Linux PCI subsystem development
 help / color / mirror / Atom feed
From: Jonathan Cameron <Jonathan.Cameron@huawei.com>
To: Karolina Stolarek <karolina.stolarek@oracle.com>
Cc: Bjorn Helgaas <helgaas@kernel.org>,
	"Shen, Yijun" <Yijun.Shen@dell.com>,
	Bjorn Helgaas <bhelgaas@google.com>, <linux-pci@vger.kernel.org>,
	Jon Pan-Doh <pandoh@google.com>,
	Terry Bowman <terry.bowman@amd.com>, Len Brown <lenb@kernel.org>,
	James Morse <james.morse@arm.com>,
	Tony Luck <tony.luck@intel.com>, Borislav Petkov <bp@alien8.de>,
	Ben Cheatham <Benjamin.Cheatham@amd.com>,
	Ira Weiny <ira.weiny@intel.com>,
	Shuai Xue <xueshuai@linux.alibaba.com>,
	Liu Xinpeng <liuxp11@chinatelecom.cn>,
	"Darren Hart" <darren@os.amperecomputing.com>,
	Dan Williams <dan.j.williams@intel.com>,
	<linux-cxl@vger.kernel.org>, <linux-kernel@vger.kernel.org>
Subject: Re: [PATCH v2] PCI/AER: Consolidate CXL, ACPI GHES and native AER reporting paths
Date: Tue, 29 Apr 2025 16:54:10 +0100	[thread overview]
Message-ID: <20250429165410.00002c86@huawei.com> (raw)
In-Reply-To: <0f4944a4-fd05-4365-9416-378a7385547b@oracle.com>

On Fri, 25 Apr 2025 16:12:26 +0200
Karolina Stolarek <karolina.stolarek@oracle.com> wrote:

> On 25/04/2025 15:14, Jonathan Cameron wrote:
> > On Fri, 25 Apr 2025 12:32:10 +0200
> > Karolina Stolarek <karolina.stolarek@oracle.com> wrote:  
> >> 
> >> It's possible that some of the nuances of this escaped me. I decided to
> >> pick up the series, as I saw "PCI Express bus error injection via GHES"
> >> script and thought it might be useful.  
> > 
> > With Mauro's series you can inject (on ARM64 virt) any CPER record you
> > like.  That doesn't synchronize the wider state of the system though
> > so may not exercise everything (PCI registers etc not updated as it
> > is only injecting the record).  Mostly it just works, as remarkably
> > few error handlers actually take the state of the components on which
> > the error is reported into account.  
> 
> OK, that means even if we manage to inject a PCIe error, AER wouldn't be 
> able to look up the Source ID and other values it needs to report an 
> error, which is not quite the solution I was looking for.

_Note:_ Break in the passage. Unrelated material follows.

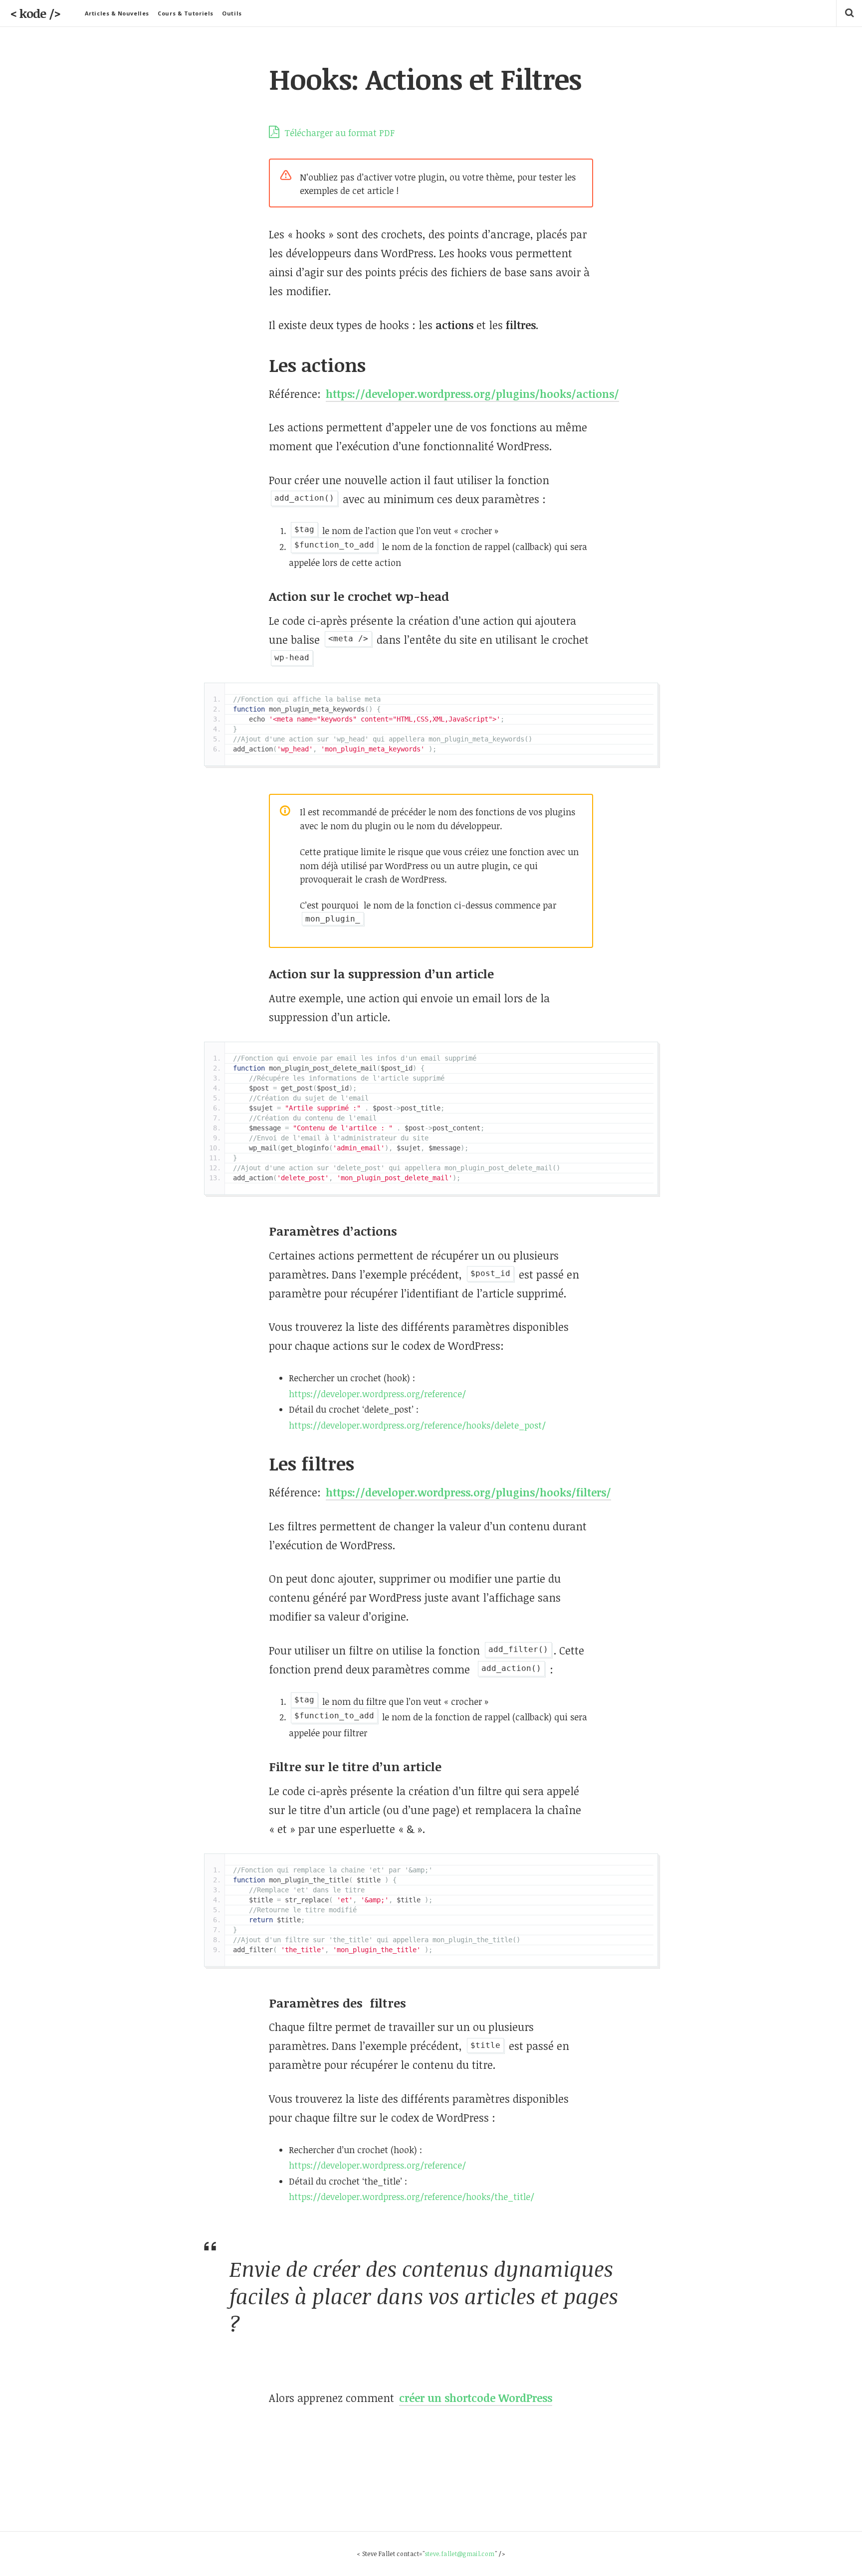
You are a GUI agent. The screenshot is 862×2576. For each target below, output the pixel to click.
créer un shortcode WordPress (475, 2398)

Isn't the source ID in the CPER record? (Device ID field) or do
you mean something else?

> 
> > The aim is specifically to allow exercising FW first error handling
> > paths because it's a pain to get real systems that have firmware to inject
> > the full range of what the kernel etc need to handle.  
> 
> Does this include PCIe errors? If so, that probably doesn't make sense 
> to try to test my patch on an actual system?

Ideally test it on a real system as well, but indeed the intent is to
allow testing of PCI errors on emulation.

> 
> > x86 support for emulated injection is a work in progress (more of a mess wrt
> > to the different ways the event signaling is handled than it is on arm64).
> > 
> > I did have an earlier version of that work wired up to the same
> > hooks as the native CXL error injection but I dropped it from my QEMU
> > CXL staging tree for now as it was a pain to rebase whilst Mauro was rapidly
> > revising the infrastructure.  I'll bring it back when I get time.  
> 
> I understand, I saw some of your series while looking for ways to test 
> my patch. Thank you very much for your work. As you can see, there are 
> people actually looking forward to it :)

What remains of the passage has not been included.